_やること一覧_.
(a) 記事中の「調べたら、とっくに話題になったことがあるのですね。」という一文を英語に訳すこと。
(b) 記事によると、「雨に咲く花」の2コーラス目で「空」という語はどんな歌詞の中に使われているか。
(c) 「雨に咲く花」の歌詞をめぐる記事を、最後の文の次から書き継ぐこと。

_記事_.
--

Quantcast
Channel: 井沢満ブログ
Viewing all articles
Browse latest Browse all 1913

歌で学ぶ言葉

$
0
0

なにかのきっかけで、「雨に咲く花」という昔流行った歌を思い出し、
青江三奈さんや美空ひばりさん・・・など他の人達がカバー
した歌を聴きそれぞれが作曲家と作詞家の提示した世界観を
歌うのが興味深かったのですが、途中で歌詞が一箇所
人により違っているのに気づき・・・・
調べたら、とっくに話題になったことがあるのですね。

「窓に涙のセレナーデ」

「空に涙のセレナーデ」

で窓と空、一語ですが文字数の少ない歌詞の世界では
深みと情緒が、がらりと違うのです。

私は「窓」が正解だと思っています。

最初に出たレコードが「空」と歌っているので空だ、と結論づけする
人がいて、それがシンプルな答えかというといささかレコーディングの
現場を知っている立場で言わせて頂くと、その時の作詞家と
ディレクター、そして歌い手との力関係によるのですが、
井上ひろしさんが当時それほどの力を持っていたわけではないので、
ディレクターがここは「空」だとして、ひょいっと変えた
可能性があるのです。

想像の範疇でしかないので、これが事実かどうかは解りませんが
とりあえず、たまの作詞家としての私の感性から言わせていただけるなら
絶対に窓なのです。

というのは作詞家の生理として、意図的に用いる場合以外は
一曲中に同じ単語を重ねることは避けます。

「雨に咲く花」では「呼んでみたとて 遠い空」と
2コーラス目ですでに使われているので、3コーラス目で「空に涙のセレナーデ」
と「空」を重ねることは、作詞家の生理としてまずありません。

それに、「空に涙の セレナーデ」では、単に雨を表現しているだけで
タイトルで提示された雨を単純にリピートしているに過ぎません。
それに遠近法で言えば、空と空では幅がないのです。
「窓」と視線を下ろしたことで、窓を流れる水滴、かすかな雨音と
音までが添い、硝子に微かに映るこの歌のヒロイン、と情景が広がるのです。

--

_データ欄_.
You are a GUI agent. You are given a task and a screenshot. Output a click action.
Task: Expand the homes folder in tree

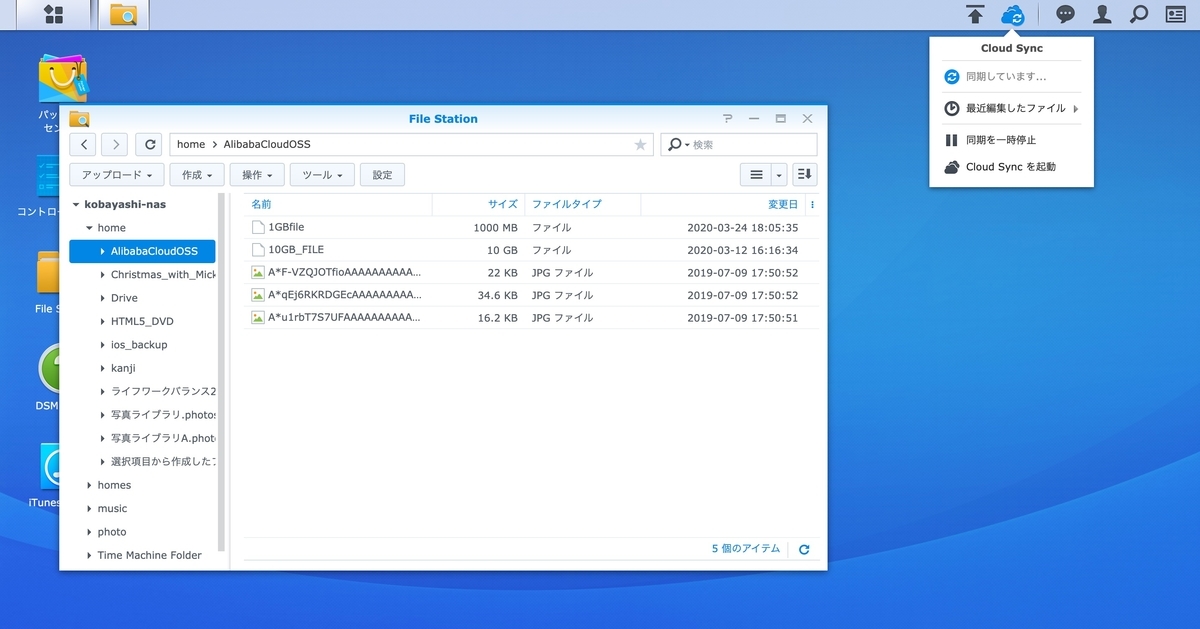pyautogui.click(x=90, y=485)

--

_回答一覧_.
(a) When I looked it up, I found it had already been a topic of discussion long ago.

(b) 「呼んでみたとて 遠い空」

(c)
空二つでは、ヒロインが空ばかり見上げて動きも単一です。
優れた作詞はカメラアングルを変えます。

1コーラス目がヒロインの心象風景

2コーラス目がヒロインが雨の戸外にいて、雨に打たれている花を見る

3そして室内でむせぶ

と、心の内側 ⇒ 雨降る戸外 ⇒ 室内 と構成もきれいです。

私のこの説が正しいという根拠はありません。ただ、一語でも
解釈がこうも違うということを述べてみたかったのです。

「空」をいつしか「窓」と歌い変えている歌手がいることが
私の説のいささか補強になるかもしれません。

作詞家が後から申し入れたのか、歌い手かディレクターの
感性で変更したのか、興味のある所ですが真相は解りません。
ただ「空」でしっくり納得できない人たちがいたことは
事実です。

八代亜紀さん、高橋真梨子 さん(したたるように色っぽい)、来生たかおさんの「雨に咲く花」を聴いてみましたが、八代さん、高橋さんが「窓」派でした。
台湾バージョンの歌手も字幕によると「窓」です。

それと「わたし」と歌うか「あたし」とするかでヒロイン像が微妙に変わります。
八代さんが「あたし」でした。皆さん当然だがうまい。
来生さんも女性歌手とは違う味わい。井上ひろしさんは男女の中間みたいな
歌い方です。

ヒットチャートの二位に駆け上った「夜に抱かれて」をN.Yの
スタジオにいた久保田利伸くんと電話で話し合っているとき
彼がどうしてもピッタリと来ない歌詞の部分があったのですが、
私がひょいと思いついて「禁じられぬままで⚫⚫⚫⚫恋は」と
いうところ、⚫の部分に「届かない」と入れ替えたら、久保田くん、
「やりましたね!」と納得した、とそんな経緯がありました。
私自身もあるべき箇所に、あるべき言葉が収まった快感がありました。


 「知りたくないの」の作詞家であるなかにし礼さんがお書きになっていて、
覚えているのですが「あなたの過去など知りたくないの」の「過去」が
歌の言葉として硬すぎる、と菅原洋一さんから意見が来たそうで、
どういうやり取りがあったかは知りませんが、当初の「過去」でいいのです。
この「過去」を他の言葉に置き換えたら、そもそも詞の世界観が
壊れます。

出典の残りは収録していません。